Vidéos associées :
Mientras Jamaïque a annulé son accord de coopération médicale et a rapatrié les 277 professionnels de la santé cubains qui opéraient sur l'île, le ministère des Affaires étrangères du régime a publié un message célébrant leur retour comme un acte de "dignité, d'humanisme et de solidarité". Le tweet officiel, accompagné du hashtag #CubaPorLaSalud, a affirmé qu'"face aux pressions extérieures, Cuba réaffirme son engagement à aider sans conditionnements politiques, économiques ou sociaux".

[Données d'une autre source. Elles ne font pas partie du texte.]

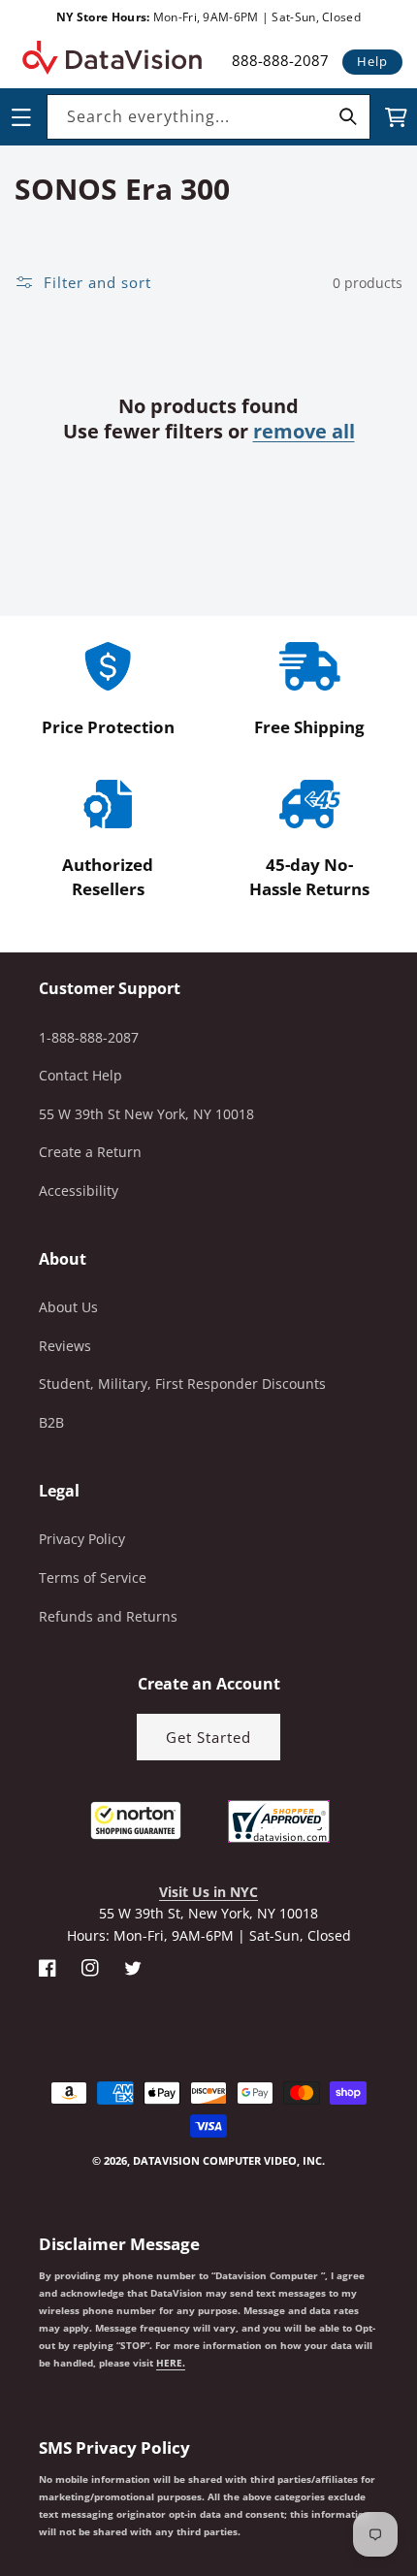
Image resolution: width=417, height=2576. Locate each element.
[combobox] (208, 117)
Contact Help (80, 1075)
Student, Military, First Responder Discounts (182, 1383)
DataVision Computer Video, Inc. (229, 2160)
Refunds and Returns (108, 1616)
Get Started (208, 1737)
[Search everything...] (348, 116)
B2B (51, 1422)
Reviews (65, 1345)
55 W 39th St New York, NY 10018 (146, 1114)
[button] (1, 2478)
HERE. (170, 2362)
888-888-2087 (280, 60)
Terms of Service (92, 1577)
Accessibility (78, 1190)
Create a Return (90, 1152)
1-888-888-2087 (89, 1037)
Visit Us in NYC (208, 1892)
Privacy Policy (82, 1539)
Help (372, 61)
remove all (304, 431)
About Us (68, 1307)
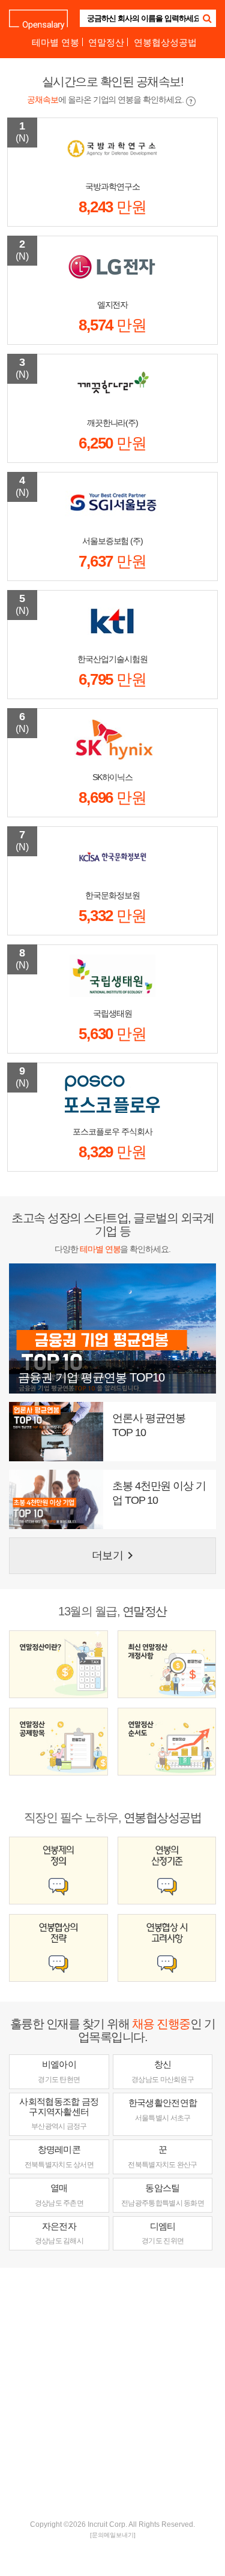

Le groupe de médecins a été accueilli à l'Aéroport José Martí par le vice-premier ministre, lors d'un événement que le régime a présenté comme un retour triomphal, bien que la réalité derrière la fermeture de la mission raconte une histoire très différente.
La Jamaïque a notifié le 4 mars à l'ambassade cubaine qu'elle ne renouvellerait pas le convention, mettant fin à des années de coopération médicale entre les deux pays.
Parmi les raisons soulevées par les autorités jamaïquaines figuraient des irrégularités dans les conditions de travail des professionnels cubains : des médecins sans paiements directs ni passeports personnels, une pratique systématique qui a été largement dénoncée.
Le modèle des missions médicales cubaines a été contesté au niveau international en raison de sa structure de retenue salariale. Selon des dénonciations documentées, le régime retient entre 70 % et 90 % de ces paiements que les pays contractants versent pour les services des professionnels de la santé.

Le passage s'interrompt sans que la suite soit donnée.